Court Opinion

ID: 4499712
Source: CourtListenerOpinion
Date Created: 2020-01-23 18:16:34.950958+00
Date Added: 2024-06-11T08:49:30.764036
License: Public Domain

*283OPINION.
Milliken :
The first issue questions the correctness of the respondent’s action in adding the reserve for losses and repairs to milk cans to petitioner’s income. The record shows only that such losses were substantial over a period of years and that the amount collected in 1920 for the use of cans was not included in income but was set up as a reserve to cover the losses. Only losses sustained within the taxable year are deductible. Appeal of Hanff-Metzger, Inc., 4 B. T. A. 1214, and cases there cited. As we are unadvised as to the extent of such losses sustained within the taxable year in question, we must sustain that portion of the deficiency resulting from the addition of the amount of the reserve to taxable income for the year.

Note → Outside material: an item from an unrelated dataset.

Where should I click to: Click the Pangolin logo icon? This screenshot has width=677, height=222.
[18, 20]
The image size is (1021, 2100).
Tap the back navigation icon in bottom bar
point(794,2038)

The two remaining points concerning the proper treatment to be accorded the proceeds from the alleged forced sale and from fire insurance policies on property destroyed, present questions requiring an interpretation of section 234(a) (14) of the Revenue Act of 1921, which provides as follows:
(14) If property is compulsorily, or involuntarily converted into casli or its equivalent as a result of (A) its destruction in wliole or in part, (B) theft or seizure, or (0) an' exercise of the power of requisition or condemnation, or the threat or imminence thereof; and if the taxpayer proceeds forthwith in good faith, under regulations prescribed by the Oommissioner with the approval of the Secretary, to expend the proceeds of such conversion in the acquisition of other property of a character similar or related in service or use to the property so converted, or in the acquisition of 80 per centum or more of the stock or shares of a corporation owning such other property, or in the establishment of a replacement fund, then there shall be allowed as a deduction such portion of the gain derived as the portion of the proceeds so expended bears to the entire proceeds. The provisions of this paragraph prescribing the conditions under which a deduction may be taken in respect of the proceeds or gains derived from the compulsory or involuntary conversion *284o£ property into cash or its equivalent, shall apply so far as may be practicable to the exemption or exclusion of such proceeds or gains from gross income under prior income, war-profits and excess-profits tax Acts.

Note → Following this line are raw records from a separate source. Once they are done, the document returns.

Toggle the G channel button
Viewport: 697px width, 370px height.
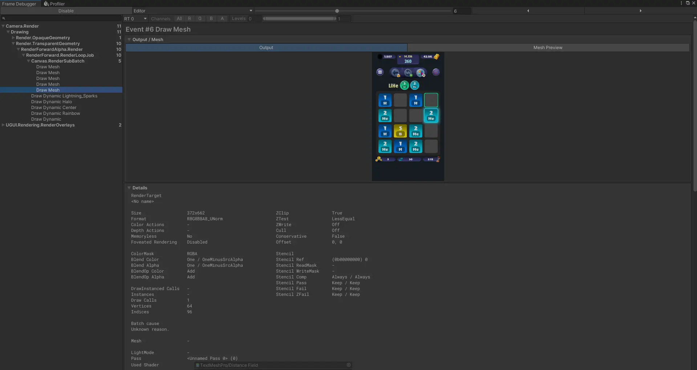(200, 19)
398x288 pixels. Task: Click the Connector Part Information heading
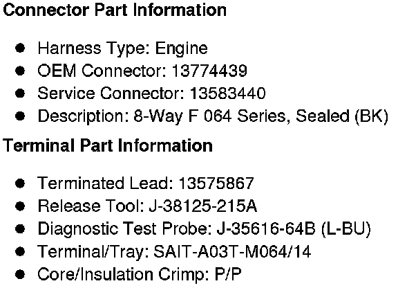115,10
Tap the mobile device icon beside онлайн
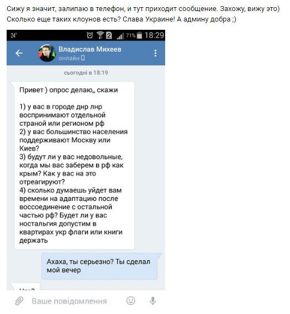The image size is (290, 314). coord(83,58)
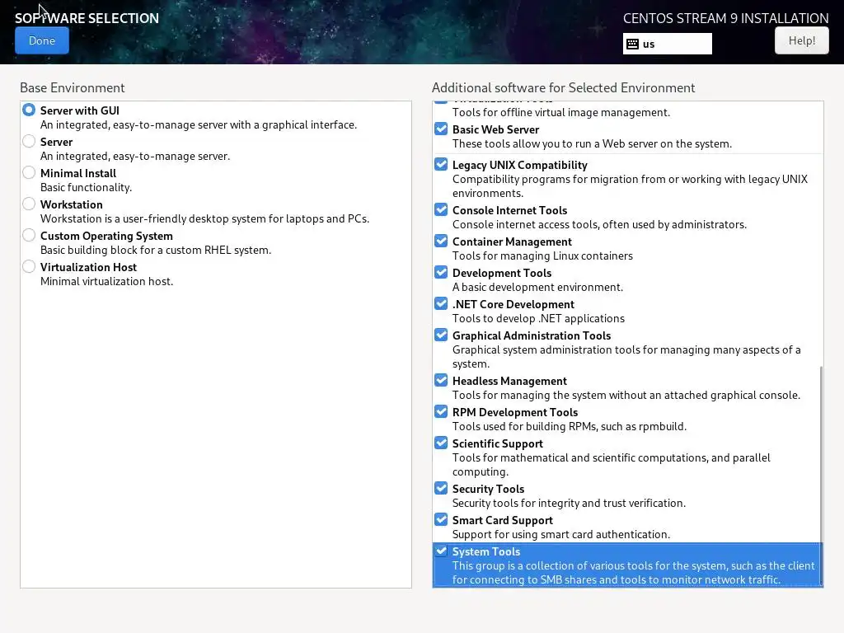The height and width of the screenshot is (633, 844).
Task: Open the Help page
Action: tap(801, 40)
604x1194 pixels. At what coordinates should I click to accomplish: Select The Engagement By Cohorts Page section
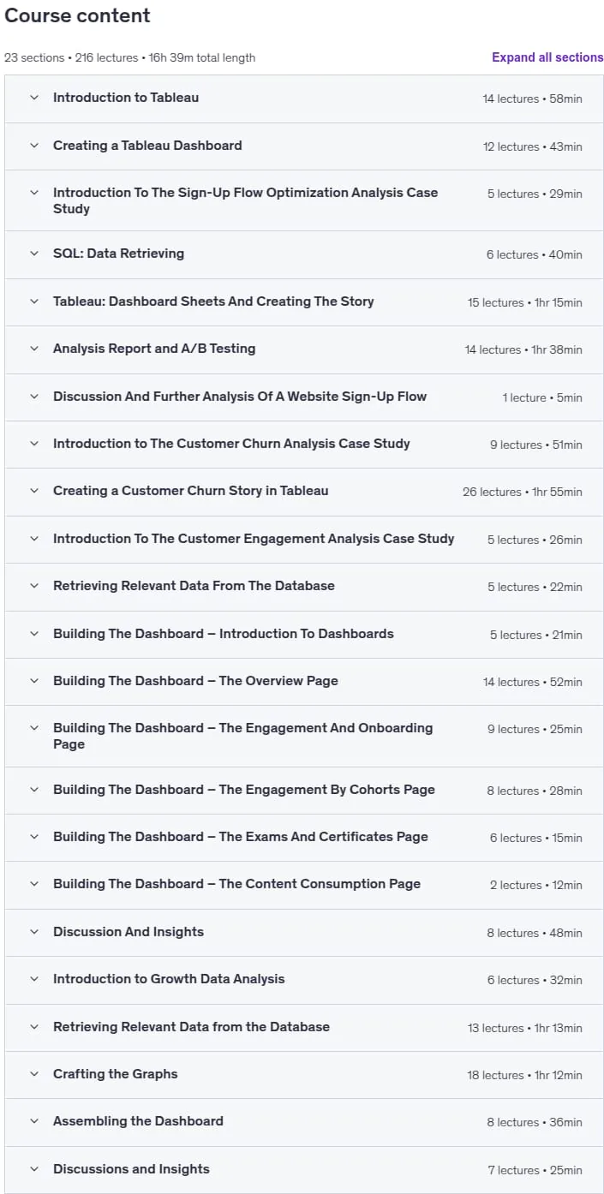304,790
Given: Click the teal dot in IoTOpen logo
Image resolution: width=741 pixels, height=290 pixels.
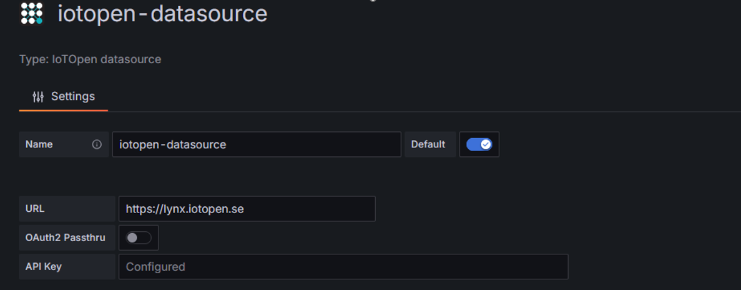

An involuntary conversion under the statute may result only from the three specified causes. The contention that the alleged forced sale was such a conversion can only look to the cause last enumerated for support. Can it be said that a sale, made at the request of the local chamber of commerce, results from the exercise of power of requisition or condemnation or the threat to exercise such power? No doubt, the appeal made by the local body was a most earnest and urgent one. Sufficient pressure was brought to bear to lead petitioner to the conclusion that it must comply or suffer the diminution of the good will it had built up in the community. The petitioner knew that it could not be coerced by legal means into making the sale, as the power of requisition or condemnation did not exist. However, the exercise of such power, or the imminence thereof, is essential to an involuntary conversion, due to the cause under discussion. The sale was made because it was deemed to be good business policy. We are unable to see that the sale was made by reason of the exercise of the power of requisition or condemnation or the imminence thereof within the contemplation of tlje statute.
We come, then, to a consideration of the proceeds from the fire insurance policies on the equipment destroyed in August of 1920. The respondent contends that there was no involuntary conversion within the meaning of the statute, for the new equipment was not acquired immediately, the acquisition being delayed until after the building had been completed in 1921. Under the facts in the instant case we think the contention without merit. After the fire the petitioner was without suitable quarters to house its plant, and the evidence is all to the effect that the construction of the new building was begun and completed without delay. The new equipment was purchased and installed as soon as possible.
The respondent also urges that the new equipment had a capacity in excess of the capacity of the equipment destroyed. In the Appeal of Cotton Concentration Co., 4 B. T. A. 121, we considered the effect of a slightly increased capacity in similar property acquired. We held in that case that a slight variance in capacity was not fatal to the deduction allowable under the involuntary conversion provision. We think that decision disposes of the respondent’s contention in the case at bar. The deduction is such part of the profits — $4,764— as the part of the proceeds expended — $4,492—bears to the net proceeds — $8,892.

Judgment will be entered on 15 days' notice, under Rule 50.